The challenge of sustainability is not about producing more or better managerial knowledge. It is in fact a transformation of the systems and structures that perpetuate environmental problems that is emerging as the key sustainability goal. In this paper we show the relevance of this argument, by using wildfires as symptoms of the challenges posed by global change to western societies, where wildfires are becoming increasingly problematic. Climate change, land abandonment, exurban expansion and fire suppression schemes are some of the main reasons behind this. Tackling the increasing intensity and complexity of wildfires is consequently emerging as an important research and policy topic. A central question in the literature is how to achieve a more sustainable coexistence with wildfire. Fuel reduction treatments, fire restoration, the reform of current suppression policies and adaptive institutional arrangements have all been debated. However, the social-ecological transformations needed to effectively implement these management options are not sufficiently understood. This paper looks at the efforts of the Catalan wildfire management system to cope with wildfire risk over the last decades. In particular, the emergence of GRAF, a group of wildfire fighting specialists in the Fire Department, is described. Emphasizing the need to understand wildfires as an inherent part of Mediterranean ecosystems, the expansion of GRAF highlights how learning to coexist with wildfire in Catalonia has triggered a set of transformative processes in institutional arrangements and power relationships of the wildfire management system.
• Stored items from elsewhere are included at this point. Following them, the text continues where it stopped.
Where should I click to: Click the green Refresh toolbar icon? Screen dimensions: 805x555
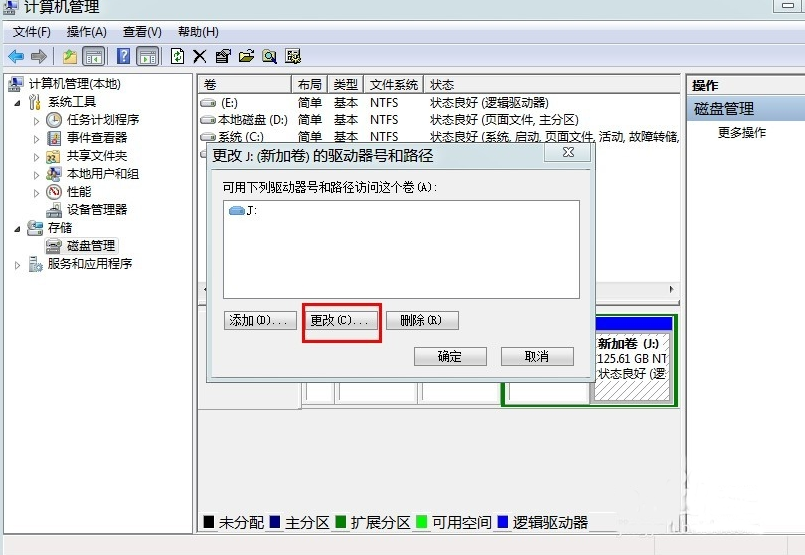coord(178,56)
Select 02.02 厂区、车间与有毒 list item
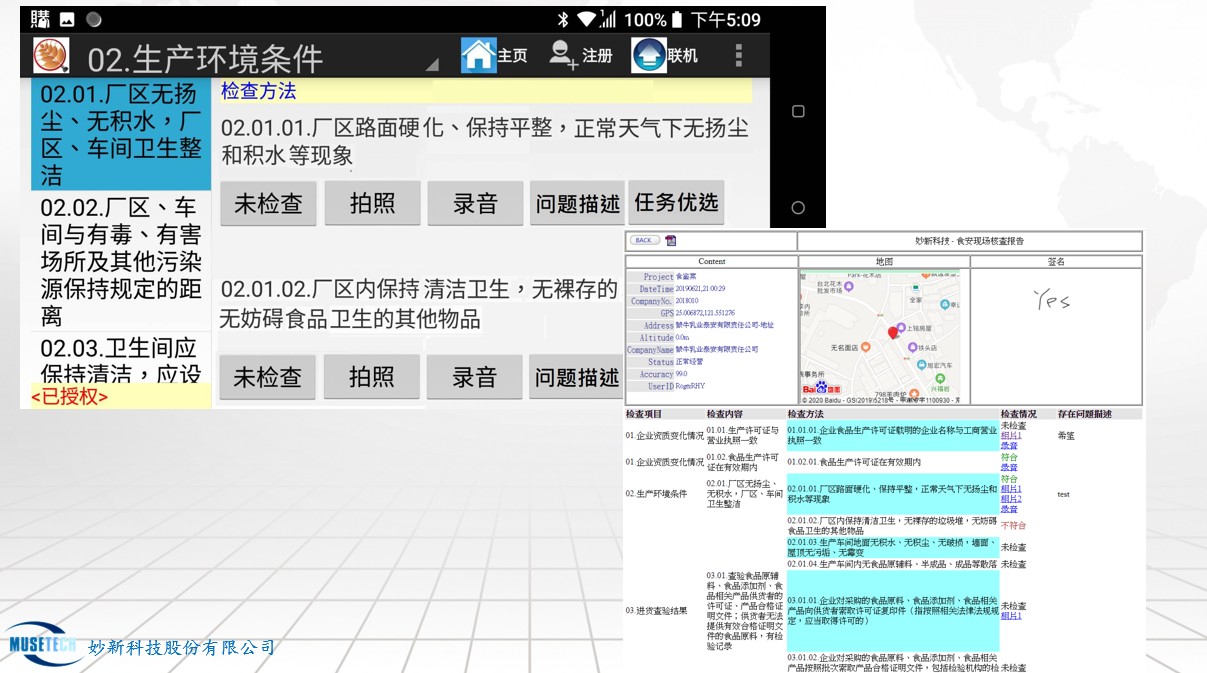The height and width of the screenshot is (673, 1207). pos(121,262)
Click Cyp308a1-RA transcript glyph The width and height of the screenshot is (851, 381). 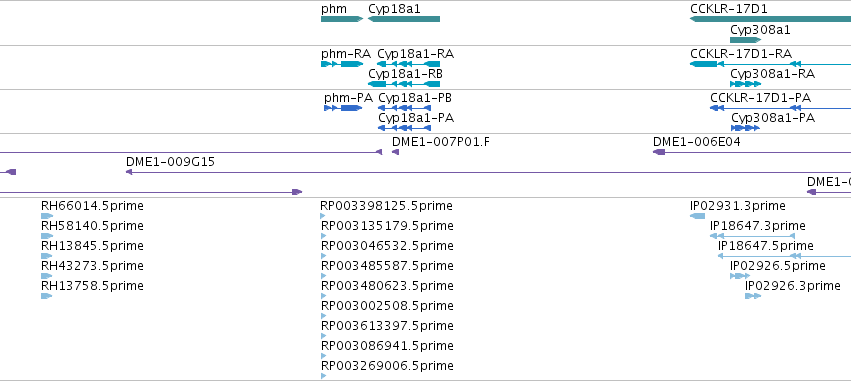746,84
Our data also illustrate how coexisting with wildfire entails a dramatic social-ecological transformation in terms of land-uses, settlement patterns, energy supply systems and social values about wildfires. Moreover, we warn that in the absence of such systemic changes, management improvements might paradoxically reinforce risk. We conclude that wildfire researchers and practitioners should link the proposed management options to a deeper debate on how to produce alternative, less flammable landscapes, as agents of a broader social-ecological transformation to sustainability.